How does the description of the wallpaper change over time?
Could the wallpaper be a different color?

How does the yellow affect the reader?
What would a different color do to the story?
How would you characterize the narrator's initial reaction to, and description of, the wallpaper?
By the final section of the story, what is the narrator's relationship to her husband? to Jennie? to the wallpaper? 
How has the narrator's perspective changed from the start of the story?
What change do we see in her actions?
Picture
Symbols: 
*Nursery: The nursery symbolizes the way John treats his wife—like a child incapable of making her own decisions. 
*Wallpaper: The wallpaper represents the barrier that the male-dominated society has erected against women.  
*Yellow: The sickly color symbolizes the mental state of the narrator, as well as the blandness of the life she leads. 
*Garden: The garden represents the development and growth denied to the narrator by her husband  and by social standards and expectations. 
*Greenhouses: They are all broken, just as the narrator's desire to flourish as a writer is broken by her husband. 
 *The narrator's tearing down the wallpaper in an attempt to find the "woman" in the wallpaper represents her struggle to retain or regain her sanity.  The wallpaper has been part of her confinement and by her tearing it down, she is freeing herself from that confinement.
*The ugliness with which the wallpaper is described could be compared to the ugliness of her situation. She is being oppressed by the men in her life and by her inability to break the chains of their dominance in order to escape
*The woman trapped behind the yellow wallpaper is the narrator herself.  By pulling down this wallpaper, the narrator feels that she is tearing away the malevolent forces that restrict her [yellow is the color of evil], or "wall" her in.

################

### Description of the task
Translate this sentence from the study notes above into Spanish: "The garden represents the development and growth denied to the narrator by her husband and by social standards and expectations."

### Given information
################

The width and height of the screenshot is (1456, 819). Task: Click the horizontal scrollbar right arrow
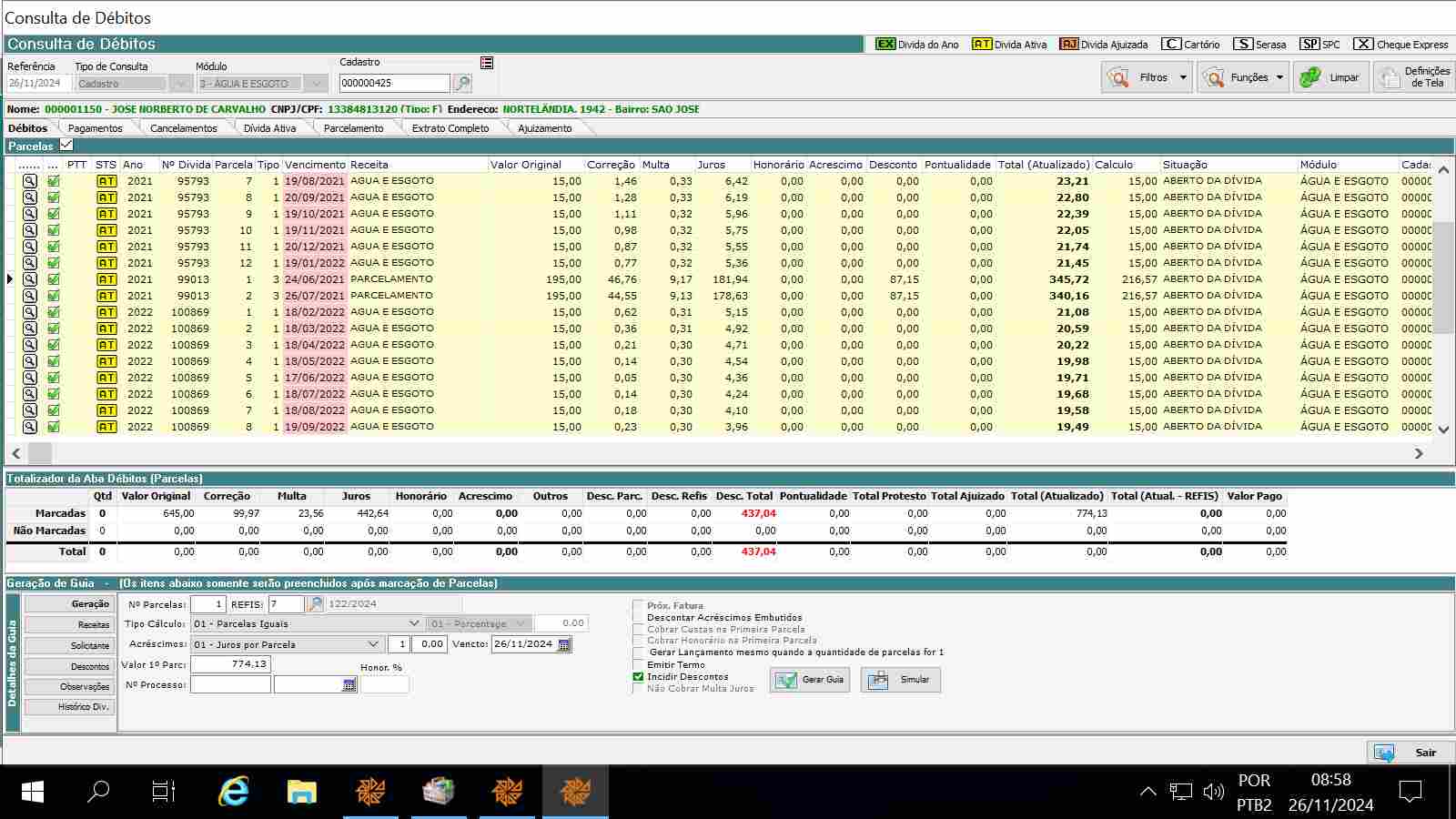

################

### Exercise result
El jardín representa el desarrollo y el crecimiento que su esposo y las normas y expectativas sociales le niegan a la narradora.